Exercise instructions
After locating the line containing "Open the chat panel icon", transcribe that line and all following lines exactly, stopping only at the end of the records.

### Given records ###

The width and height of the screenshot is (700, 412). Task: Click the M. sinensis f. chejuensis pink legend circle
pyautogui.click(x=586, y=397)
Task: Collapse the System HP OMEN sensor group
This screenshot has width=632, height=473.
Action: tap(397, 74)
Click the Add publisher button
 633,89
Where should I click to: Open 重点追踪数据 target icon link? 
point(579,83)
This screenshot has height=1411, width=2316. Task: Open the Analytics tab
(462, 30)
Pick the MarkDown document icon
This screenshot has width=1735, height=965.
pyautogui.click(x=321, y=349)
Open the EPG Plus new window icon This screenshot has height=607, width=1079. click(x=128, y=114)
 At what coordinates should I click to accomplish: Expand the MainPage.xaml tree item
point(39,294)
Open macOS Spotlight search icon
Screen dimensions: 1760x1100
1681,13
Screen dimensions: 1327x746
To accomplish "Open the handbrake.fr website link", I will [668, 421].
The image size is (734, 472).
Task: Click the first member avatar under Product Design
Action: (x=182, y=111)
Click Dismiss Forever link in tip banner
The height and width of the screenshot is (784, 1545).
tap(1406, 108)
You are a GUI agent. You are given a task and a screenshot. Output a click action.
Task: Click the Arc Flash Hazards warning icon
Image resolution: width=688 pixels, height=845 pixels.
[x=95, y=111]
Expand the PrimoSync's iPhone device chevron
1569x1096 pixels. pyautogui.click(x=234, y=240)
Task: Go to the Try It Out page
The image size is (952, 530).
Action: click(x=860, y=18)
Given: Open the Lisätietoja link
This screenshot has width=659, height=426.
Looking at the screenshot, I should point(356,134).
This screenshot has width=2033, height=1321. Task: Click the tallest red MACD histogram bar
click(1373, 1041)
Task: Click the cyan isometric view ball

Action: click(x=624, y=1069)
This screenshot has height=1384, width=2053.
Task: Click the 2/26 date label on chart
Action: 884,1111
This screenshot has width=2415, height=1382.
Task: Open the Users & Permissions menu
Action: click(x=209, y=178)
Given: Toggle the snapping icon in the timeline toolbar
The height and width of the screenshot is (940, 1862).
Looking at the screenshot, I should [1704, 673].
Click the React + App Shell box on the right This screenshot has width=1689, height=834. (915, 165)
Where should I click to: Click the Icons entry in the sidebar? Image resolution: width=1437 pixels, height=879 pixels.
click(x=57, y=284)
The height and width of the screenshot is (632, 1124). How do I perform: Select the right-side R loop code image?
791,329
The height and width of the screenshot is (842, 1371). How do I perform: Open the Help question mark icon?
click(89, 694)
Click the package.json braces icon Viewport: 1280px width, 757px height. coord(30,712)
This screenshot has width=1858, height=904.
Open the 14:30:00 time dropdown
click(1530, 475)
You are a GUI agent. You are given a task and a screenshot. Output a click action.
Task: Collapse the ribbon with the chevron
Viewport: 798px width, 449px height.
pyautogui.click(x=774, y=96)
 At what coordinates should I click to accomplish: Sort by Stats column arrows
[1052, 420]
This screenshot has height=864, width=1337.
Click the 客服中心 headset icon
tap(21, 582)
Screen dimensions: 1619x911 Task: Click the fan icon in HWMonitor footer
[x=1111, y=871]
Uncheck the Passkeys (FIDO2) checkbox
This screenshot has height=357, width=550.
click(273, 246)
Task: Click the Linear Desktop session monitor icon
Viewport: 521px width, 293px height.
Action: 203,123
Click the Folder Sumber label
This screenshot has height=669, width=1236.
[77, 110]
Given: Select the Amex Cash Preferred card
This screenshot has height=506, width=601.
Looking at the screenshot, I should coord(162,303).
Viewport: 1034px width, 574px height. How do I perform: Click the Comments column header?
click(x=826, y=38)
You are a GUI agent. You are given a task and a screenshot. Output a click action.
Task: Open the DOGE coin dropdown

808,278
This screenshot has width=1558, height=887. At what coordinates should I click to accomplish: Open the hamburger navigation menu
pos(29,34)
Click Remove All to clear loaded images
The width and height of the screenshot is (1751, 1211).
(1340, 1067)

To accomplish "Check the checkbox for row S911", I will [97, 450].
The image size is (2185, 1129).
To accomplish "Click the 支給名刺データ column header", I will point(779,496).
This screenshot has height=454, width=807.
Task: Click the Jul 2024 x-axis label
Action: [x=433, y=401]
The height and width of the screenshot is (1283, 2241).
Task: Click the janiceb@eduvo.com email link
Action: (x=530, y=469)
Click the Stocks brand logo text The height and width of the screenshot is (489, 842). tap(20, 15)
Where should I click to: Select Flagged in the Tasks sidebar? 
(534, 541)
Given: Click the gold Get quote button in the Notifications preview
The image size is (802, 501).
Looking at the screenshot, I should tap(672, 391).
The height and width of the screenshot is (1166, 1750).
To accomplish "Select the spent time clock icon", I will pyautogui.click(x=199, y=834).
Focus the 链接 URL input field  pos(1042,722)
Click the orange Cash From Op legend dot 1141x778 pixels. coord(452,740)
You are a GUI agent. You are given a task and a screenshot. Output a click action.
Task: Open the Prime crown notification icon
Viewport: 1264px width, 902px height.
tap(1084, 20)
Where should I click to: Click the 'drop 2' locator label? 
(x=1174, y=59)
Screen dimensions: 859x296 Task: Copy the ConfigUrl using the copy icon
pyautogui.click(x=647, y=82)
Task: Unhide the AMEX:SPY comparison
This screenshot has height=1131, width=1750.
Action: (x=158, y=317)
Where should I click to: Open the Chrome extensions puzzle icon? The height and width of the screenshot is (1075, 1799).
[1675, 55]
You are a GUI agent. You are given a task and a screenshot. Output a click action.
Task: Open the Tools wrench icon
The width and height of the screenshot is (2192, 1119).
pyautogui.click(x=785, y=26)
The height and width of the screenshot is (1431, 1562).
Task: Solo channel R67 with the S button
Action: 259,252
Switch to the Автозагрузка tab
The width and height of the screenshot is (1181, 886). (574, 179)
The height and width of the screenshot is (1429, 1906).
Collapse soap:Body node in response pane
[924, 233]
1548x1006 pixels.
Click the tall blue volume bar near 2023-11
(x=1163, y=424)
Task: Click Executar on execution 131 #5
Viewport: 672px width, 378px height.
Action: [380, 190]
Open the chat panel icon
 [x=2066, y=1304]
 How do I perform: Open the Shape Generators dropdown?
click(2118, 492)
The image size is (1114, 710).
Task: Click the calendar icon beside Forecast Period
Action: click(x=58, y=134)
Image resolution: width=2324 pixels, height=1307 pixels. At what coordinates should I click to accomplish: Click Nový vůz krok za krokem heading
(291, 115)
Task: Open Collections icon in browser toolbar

###

Exercise solution
Open the chat panel icon
 [x=2066, y=1304]
 How do I perform: Open the Shape Generators dropdown?
click(2118, 492)
The image size is (1114, 710).
Task: Click the calendar icon beside Forecast Period
Action: click(x=58, y=134)
Image resolution: width=2324 pixels, height=1307 pixels. At what coordinates should I click to accomplish: Click Nový vůz krok za krokem heading
(291, 115)
Task: Open Collections icon in browser toolbar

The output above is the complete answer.